● OBJECTIVE
Lay out the records as a numbered list, leaving out blank lines, starting with the line that contains "Select Ignoring to stop notifications" and going on through the line that contains "point(186,17)".

§ §

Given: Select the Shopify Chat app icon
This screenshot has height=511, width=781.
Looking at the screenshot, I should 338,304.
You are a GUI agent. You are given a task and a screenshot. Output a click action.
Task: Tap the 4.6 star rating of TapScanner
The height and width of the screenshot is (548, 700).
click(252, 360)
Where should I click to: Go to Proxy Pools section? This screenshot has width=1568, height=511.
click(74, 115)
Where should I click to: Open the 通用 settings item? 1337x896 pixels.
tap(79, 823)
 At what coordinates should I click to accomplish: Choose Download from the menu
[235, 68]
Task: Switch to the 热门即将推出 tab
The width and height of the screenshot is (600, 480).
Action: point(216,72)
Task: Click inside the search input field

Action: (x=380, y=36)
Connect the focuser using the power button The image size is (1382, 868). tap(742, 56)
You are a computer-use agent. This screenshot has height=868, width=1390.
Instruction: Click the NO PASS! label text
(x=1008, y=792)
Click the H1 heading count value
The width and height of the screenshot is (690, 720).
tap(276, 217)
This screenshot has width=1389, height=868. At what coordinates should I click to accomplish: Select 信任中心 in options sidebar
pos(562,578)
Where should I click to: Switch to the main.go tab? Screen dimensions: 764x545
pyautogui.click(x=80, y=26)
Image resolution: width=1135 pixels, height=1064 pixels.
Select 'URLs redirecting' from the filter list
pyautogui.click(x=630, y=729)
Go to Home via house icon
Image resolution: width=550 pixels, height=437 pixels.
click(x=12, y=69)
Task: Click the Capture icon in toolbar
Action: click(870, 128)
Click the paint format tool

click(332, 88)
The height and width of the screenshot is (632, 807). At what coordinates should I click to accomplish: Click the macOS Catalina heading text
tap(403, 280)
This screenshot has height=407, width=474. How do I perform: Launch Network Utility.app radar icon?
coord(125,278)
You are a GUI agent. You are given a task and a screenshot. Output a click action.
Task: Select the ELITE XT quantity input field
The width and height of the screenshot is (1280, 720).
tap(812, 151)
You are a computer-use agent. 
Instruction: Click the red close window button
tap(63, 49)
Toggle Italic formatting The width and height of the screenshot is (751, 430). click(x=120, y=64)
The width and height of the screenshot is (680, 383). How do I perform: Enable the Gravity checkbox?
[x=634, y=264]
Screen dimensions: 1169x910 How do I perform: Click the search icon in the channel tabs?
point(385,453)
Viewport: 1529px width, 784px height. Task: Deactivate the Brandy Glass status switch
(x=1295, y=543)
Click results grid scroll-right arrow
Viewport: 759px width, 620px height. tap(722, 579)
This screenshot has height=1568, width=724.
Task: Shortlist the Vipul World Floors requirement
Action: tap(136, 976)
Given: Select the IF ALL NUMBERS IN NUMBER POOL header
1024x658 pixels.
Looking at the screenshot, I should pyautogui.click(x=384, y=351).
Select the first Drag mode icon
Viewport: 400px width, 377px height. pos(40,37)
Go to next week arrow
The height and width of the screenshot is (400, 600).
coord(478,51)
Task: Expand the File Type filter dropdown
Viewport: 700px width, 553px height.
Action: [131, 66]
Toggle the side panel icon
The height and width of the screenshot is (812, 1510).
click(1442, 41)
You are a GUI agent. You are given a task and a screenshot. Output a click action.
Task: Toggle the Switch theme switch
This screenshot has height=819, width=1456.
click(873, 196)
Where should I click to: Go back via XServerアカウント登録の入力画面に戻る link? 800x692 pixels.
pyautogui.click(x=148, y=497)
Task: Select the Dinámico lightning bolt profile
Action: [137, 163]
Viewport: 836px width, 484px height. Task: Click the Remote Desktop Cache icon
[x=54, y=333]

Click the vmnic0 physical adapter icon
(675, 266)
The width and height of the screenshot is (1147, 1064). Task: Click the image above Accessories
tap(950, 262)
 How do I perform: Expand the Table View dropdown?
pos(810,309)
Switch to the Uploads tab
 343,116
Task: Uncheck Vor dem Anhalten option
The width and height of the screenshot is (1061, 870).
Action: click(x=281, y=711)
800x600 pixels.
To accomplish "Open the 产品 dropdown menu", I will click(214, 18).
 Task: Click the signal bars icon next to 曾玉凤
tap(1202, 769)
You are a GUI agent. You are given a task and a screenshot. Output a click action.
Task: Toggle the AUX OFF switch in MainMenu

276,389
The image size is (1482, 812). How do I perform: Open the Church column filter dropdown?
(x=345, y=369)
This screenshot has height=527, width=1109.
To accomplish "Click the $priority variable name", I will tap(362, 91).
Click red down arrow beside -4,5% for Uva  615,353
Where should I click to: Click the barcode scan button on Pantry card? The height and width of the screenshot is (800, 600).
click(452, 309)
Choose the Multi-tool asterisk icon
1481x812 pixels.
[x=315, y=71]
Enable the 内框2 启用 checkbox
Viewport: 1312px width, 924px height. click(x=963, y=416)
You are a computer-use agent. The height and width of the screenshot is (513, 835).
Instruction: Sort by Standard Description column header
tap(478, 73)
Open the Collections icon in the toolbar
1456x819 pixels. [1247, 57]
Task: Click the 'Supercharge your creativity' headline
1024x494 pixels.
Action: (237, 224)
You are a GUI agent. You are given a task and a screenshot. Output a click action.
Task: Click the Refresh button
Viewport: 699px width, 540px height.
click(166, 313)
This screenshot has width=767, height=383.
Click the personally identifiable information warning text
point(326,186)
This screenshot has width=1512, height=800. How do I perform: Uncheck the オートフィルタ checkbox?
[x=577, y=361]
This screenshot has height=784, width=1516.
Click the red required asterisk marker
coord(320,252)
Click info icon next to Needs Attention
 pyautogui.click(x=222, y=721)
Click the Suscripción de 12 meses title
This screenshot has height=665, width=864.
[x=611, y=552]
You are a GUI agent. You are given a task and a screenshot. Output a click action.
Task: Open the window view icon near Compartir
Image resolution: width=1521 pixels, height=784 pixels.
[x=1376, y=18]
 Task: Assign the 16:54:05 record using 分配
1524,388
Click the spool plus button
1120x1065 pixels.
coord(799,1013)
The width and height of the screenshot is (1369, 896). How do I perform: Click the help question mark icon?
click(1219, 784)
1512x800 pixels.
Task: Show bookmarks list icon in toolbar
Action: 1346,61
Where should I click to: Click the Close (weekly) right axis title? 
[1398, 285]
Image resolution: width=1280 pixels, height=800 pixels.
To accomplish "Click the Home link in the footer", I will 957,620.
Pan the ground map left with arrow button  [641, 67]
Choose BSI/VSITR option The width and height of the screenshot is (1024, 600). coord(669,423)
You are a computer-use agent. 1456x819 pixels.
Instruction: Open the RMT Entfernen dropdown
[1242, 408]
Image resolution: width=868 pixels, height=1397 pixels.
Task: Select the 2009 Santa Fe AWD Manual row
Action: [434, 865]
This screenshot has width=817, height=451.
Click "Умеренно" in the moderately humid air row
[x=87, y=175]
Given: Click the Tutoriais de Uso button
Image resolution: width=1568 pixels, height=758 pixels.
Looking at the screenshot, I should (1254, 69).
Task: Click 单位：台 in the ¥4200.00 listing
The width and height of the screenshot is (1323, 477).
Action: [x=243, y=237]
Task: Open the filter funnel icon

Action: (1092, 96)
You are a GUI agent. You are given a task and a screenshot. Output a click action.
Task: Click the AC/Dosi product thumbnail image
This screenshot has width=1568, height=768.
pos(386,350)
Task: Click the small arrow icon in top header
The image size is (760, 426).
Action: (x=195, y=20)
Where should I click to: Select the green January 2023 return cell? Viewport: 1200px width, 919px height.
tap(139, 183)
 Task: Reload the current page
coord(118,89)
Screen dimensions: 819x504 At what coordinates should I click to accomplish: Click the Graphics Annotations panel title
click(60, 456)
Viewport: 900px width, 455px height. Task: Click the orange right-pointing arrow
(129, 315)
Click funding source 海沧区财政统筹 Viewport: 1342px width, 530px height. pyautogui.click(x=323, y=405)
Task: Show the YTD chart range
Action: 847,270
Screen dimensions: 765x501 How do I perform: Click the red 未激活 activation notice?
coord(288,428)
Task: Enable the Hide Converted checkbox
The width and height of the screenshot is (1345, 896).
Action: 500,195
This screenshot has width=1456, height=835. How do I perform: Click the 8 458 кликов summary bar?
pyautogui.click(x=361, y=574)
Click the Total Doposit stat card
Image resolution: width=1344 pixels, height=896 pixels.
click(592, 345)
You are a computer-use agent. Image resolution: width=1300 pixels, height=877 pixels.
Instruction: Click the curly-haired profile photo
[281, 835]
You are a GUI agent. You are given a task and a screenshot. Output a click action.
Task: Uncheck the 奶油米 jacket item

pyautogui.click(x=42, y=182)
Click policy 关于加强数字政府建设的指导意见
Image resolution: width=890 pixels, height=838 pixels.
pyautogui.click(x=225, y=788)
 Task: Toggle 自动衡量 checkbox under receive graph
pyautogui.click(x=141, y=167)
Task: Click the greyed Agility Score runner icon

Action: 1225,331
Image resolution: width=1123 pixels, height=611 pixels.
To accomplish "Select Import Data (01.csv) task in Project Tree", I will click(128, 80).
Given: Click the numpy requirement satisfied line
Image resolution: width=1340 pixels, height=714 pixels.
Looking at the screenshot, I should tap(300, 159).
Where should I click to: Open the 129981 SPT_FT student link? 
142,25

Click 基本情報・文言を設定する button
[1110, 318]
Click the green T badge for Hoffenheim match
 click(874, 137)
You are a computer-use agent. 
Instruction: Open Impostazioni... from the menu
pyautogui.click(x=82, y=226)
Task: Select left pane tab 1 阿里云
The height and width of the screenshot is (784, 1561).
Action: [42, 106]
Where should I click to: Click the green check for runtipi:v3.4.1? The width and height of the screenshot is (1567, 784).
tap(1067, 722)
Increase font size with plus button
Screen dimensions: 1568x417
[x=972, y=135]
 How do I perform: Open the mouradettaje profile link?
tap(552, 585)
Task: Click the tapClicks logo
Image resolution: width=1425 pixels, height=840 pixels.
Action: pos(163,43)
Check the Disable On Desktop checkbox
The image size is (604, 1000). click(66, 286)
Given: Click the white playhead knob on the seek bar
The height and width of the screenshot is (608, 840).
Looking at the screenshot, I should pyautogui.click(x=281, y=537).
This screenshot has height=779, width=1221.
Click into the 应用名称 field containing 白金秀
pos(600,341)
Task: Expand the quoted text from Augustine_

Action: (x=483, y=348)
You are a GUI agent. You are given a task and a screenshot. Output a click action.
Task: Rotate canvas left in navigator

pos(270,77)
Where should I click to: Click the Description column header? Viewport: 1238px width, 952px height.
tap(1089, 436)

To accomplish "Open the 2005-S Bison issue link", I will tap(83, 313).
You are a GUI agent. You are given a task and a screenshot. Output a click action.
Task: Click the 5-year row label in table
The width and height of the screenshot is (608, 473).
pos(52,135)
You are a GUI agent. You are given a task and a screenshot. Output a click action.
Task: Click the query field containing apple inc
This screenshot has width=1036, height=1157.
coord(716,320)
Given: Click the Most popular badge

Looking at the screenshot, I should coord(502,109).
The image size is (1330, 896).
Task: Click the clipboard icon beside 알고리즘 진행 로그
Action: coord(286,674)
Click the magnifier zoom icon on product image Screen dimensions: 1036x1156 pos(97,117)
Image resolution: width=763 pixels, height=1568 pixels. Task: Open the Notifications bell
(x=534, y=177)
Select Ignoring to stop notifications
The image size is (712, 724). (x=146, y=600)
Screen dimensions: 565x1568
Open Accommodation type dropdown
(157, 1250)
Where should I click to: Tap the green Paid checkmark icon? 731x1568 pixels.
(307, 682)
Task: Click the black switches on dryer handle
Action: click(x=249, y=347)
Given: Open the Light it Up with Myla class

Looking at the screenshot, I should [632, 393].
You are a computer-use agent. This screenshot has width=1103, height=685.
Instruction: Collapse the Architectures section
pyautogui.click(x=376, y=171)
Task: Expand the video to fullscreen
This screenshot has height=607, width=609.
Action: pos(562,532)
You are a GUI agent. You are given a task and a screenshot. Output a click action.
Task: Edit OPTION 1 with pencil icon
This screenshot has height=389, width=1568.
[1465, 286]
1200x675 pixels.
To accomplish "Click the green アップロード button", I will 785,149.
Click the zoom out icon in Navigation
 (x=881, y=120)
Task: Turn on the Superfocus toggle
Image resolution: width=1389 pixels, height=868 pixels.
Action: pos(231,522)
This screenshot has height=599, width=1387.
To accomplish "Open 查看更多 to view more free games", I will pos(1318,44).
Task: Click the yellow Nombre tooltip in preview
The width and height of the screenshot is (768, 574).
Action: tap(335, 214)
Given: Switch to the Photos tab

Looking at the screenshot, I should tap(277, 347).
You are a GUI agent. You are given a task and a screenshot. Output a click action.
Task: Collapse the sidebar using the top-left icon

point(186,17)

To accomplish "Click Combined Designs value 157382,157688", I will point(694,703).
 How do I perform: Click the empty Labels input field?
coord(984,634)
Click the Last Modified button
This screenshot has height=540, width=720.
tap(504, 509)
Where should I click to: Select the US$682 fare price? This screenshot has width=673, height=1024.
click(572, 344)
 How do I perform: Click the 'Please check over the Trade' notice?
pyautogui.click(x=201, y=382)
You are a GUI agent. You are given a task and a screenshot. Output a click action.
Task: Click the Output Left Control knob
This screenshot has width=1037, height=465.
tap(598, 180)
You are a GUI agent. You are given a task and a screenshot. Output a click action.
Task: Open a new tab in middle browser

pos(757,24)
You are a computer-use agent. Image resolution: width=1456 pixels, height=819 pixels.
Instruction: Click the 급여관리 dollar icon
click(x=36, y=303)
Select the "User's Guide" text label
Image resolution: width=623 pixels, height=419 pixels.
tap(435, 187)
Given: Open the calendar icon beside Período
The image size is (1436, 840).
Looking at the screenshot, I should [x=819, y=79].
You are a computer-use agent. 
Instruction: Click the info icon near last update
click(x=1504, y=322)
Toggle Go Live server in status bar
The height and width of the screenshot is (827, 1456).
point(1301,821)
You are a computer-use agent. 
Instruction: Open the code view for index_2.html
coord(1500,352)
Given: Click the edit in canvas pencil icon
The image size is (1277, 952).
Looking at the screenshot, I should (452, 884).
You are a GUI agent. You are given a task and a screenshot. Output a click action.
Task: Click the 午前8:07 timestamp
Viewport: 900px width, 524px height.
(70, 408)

§ §

● OUTPUT OF THE TASK
1. Select Ignoring to stop notifications
2. The image size is (712, 724). (x=146, y=600)
3. Screen dimensions: 565x1568
4. Open Accommodation type dropdown
5. (157, 1250)
6. Where should I click to: Tap the green Paid checkmark icon? 731x1568 pixels.
7. (307, 682)
8. Task: Click the black switches on dryer handle
9. Action: click(x=249, y=347)
10. Given: Open the Light it Up with Myla class
11. Looking at the screenshot, I should [632, 393].
12. You are a computer-use agent. This screenshot has width=1103, height=685.
13. Instruction: Collapse the Architectures section
14. pyautogui.click(x=376, y=171)
15. Task: Expand the video to fullscreen
16. This screenshot has height=607, width=609.
17. Action: pos(562,532)
18. You are a GUI agent. You are given a task and a screenshot. Output a click action.
19. Task: Edit OPTION 1 with pencil icon
20. This screenshot has height=389, width=1568.
21. [1465, 286]
22. 1200x675 pixels.
23. To accomplish "Click the green アップロード button", I will 785,149.
24. Click the zoom out icon in Navigation
25.  (x=881, y=120)
26. Task: Turn on the Superfocus toggle
27. Image resolution: width=1389 pixels, height=868 pixels.
28. Action: pos(231,522)
29. This screenshot has height=599, width=1387.
30. To accomplish "Open 查看更多 to view more free games", I will pos(1318,44).
31. Task: Click the yellow Nombre tooltip in preview
32. The width and height of the screenshot is (768, 574).
33. Action: tap(335, 214)
34. Given: Switch to the Photos tab
35. Looking at the screenshot, I should tap(277, 347).
36. You are a GUI agent. You are given a task and a screenshot. Output a click action.
37. Task: Collapse the sidebar using the top-left icon
38. point(186,17)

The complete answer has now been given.